In many circumstances, hugging represents an act of affection or comfort. An unexpected or unwanted hug, however, is another thing entirely – it violates personal space and boundaries and can cause mental and emotional distress.
And, from a legal perspective, if it happens in the workplace, it can amount to sexual harassment.
How does the law protect workers from unwanted touching on the job? Two recent human rights decisions out of BC and Ontario offer some guidance.
But first, some background on workplace sexual harassment, from the Supreme Court of Canada…
In Janzen v Platy Enterprises Ltd., Canada’s highest court explained that:
sexual harassment in the workplace may be broadly defined as unwelcome conduct of a sexual nature that detrimentally affects the work environment or leads to adverse job-related consequences for the victims of the harassment… By requiring an employee to contend with unwelcome sexual actions or explicit sexual demands, sexual harassment in the workplace attacks the dignity and self-respect of the victim both as an employee and as a human being.
Within this context, the BC Human Rights Tribunal was asked to decide in Young v Petres whether the following behaviour by an employer towards his employees constituted sexual harassment:
- The employer, the owner of a Minimelts cart in Victoria, hugged his two young female employees (aged 19 and 13) several times a week. The hugs lasted up to 10 seconds, and sometimes involved “rocking from side to side”.
- One of these employees told the employer that both she and the other employee (her sister) were uncomfortable with the hugs.
- When one of the employees declined to hug the employer, “he would stand with his arms extended until she gave in, which she did because he was her boss”.
At the human rights hearing, one of the employees testified that the hugs “encroached on her personal space and her right to choose whether or not she wanted to be hugged.”
The Tribunal concluded that the employer’s hugging fell within the Janzen definition of sexual harassment because it was sexual in nature, unwelcome, and made the workplace tense, and awarded the employees a total of $10,000 for their injury to dignity, feelings and self-respect.
The Ontario Human Rights Tribunal also recently condemned workplace hugging, although they did not consider the Janzen test for sexual harassment in doing so.
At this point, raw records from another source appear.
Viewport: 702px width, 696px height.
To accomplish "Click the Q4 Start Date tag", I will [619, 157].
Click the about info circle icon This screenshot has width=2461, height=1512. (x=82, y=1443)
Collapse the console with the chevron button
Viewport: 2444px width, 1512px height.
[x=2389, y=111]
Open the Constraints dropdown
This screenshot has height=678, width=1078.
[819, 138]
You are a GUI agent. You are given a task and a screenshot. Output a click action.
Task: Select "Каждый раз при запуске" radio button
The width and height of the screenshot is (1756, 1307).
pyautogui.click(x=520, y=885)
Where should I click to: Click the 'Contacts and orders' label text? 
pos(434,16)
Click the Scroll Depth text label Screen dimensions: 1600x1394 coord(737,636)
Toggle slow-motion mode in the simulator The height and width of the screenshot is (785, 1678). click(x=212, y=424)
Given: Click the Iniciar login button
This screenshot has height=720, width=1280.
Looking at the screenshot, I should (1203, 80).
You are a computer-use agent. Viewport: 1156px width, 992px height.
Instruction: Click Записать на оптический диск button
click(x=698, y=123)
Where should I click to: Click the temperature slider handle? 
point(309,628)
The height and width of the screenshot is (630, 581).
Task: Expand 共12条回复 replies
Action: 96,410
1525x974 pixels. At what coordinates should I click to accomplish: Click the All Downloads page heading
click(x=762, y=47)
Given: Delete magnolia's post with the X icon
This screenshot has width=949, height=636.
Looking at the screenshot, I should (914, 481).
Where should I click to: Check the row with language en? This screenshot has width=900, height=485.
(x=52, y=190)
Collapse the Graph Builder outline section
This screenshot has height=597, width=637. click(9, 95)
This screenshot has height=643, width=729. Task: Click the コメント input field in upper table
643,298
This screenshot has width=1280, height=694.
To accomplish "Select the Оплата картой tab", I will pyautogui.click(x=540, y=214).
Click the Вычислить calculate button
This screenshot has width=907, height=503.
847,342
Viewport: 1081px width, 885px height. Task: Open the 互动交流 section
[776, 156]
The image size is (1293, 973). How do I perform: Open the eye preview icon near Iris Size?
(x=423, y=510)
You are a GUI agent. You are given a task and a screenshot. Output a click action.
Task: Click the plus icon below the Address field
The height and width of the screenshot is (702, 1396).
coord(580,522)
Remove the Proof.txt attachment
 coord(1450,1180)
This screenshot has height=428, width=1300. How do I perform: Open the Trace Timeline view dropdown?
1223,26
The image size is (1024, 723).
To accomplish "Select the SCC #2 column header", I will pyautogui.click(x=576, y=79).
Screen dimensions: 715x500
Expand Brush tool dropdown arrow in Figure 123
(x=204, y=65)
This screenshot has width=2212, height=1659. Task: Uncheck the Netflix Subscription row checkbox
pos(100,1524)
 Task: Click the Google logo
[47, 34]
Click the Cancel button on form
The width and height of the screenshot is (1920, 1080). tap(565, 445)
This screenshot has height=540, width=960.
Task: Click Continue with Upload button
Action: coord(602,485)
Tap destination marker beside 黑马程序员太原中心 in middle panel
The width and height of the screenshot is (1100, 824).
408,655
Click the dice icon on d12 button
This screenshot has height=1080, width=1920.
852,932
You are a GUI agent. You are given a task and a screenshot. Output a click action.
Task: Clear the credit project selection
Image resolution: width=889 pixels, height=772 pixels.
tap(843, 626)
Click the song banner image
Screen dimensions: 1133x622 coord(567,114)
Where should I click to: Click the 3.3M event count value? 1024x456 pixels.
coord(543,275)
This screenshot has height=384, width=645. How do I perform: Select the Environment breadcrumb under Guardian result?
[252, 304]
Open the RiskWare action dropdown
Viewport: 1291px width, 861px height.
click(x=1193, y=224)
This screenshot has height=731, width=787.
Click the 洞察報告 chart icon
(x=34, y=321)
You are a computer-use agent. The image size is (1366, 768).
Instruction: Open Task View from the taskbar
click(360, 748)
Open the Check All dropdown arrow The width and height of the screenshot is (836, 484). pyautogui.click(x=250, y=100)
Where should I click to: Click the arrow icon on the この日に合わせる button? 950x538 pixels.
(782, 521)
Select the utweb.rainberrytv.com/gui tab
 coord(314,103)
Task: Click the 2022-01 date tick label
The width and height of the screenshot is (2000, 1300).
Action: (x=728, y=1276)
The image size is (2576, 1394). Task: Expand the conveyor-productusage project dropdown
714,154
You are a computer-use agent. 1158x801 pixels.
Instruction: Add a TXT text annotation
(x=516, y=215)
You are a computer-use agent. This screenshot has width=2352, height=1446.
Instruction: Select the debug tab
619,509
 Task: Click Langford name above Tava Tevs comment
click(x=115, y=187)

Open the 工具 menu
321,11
In Panucci v. Seller’s Choice Stockdale Realty Ltd., the employee, a salesperson at a real estate brokerage, filed a human rights complaint against her employer and her supervisor, who she alleged commented on her appearance and made unwanted physical contact with her in the form of touching, hugging, and attempts to kiss her. While there were conflicts in the evidence about the extent of the physical contact, the Tribunal did conclude that there was at least one instance of unwelcome hugging and one additional instance of unwanted touching (when the supervisor touched the employee’s shoulder).
The Tribunal concluded that this contact was “unsolicited, unwelcome physical contact”, and therefore harassment, and went on to state:
…the objective seriousness of the harassing conduct that I have found to have occurred is significant. Unwelcome comments about one’s appearance or feeling that one has to submit to unwanted physical contact in the workplace are, by any objective standard, demoralizing in their impact and would leave most people feeling devalued and under stress…In this case, given that the source of the unwanted comments and touching was a person the applicant relied upon for advice and who was in a mentoring relationship, the conduct is even more serious, when viewed objectively.
The employee was awarded $15,000 for injury to her dignity, feelings and self-respect.
These “hugging cases” offer key reminders for both employer and employee:
- Employers: Whatever your cultural beliefs or values when it comes to physical contact, it’s important to leave these at the door when it comes to the workplace. While hugging or touching may mean one thing to you, you shouldn’t assume that your staff feel the same way.
- Employees: If a co-worker or supervisor’s physical or verbal behaviour makes you uncomfortable, trust your instincts and speak up about it. Reach out to a trusted colleague or someone in your human resources department to express your concerns. You are entitled to a workplace free from discrimination and harassment.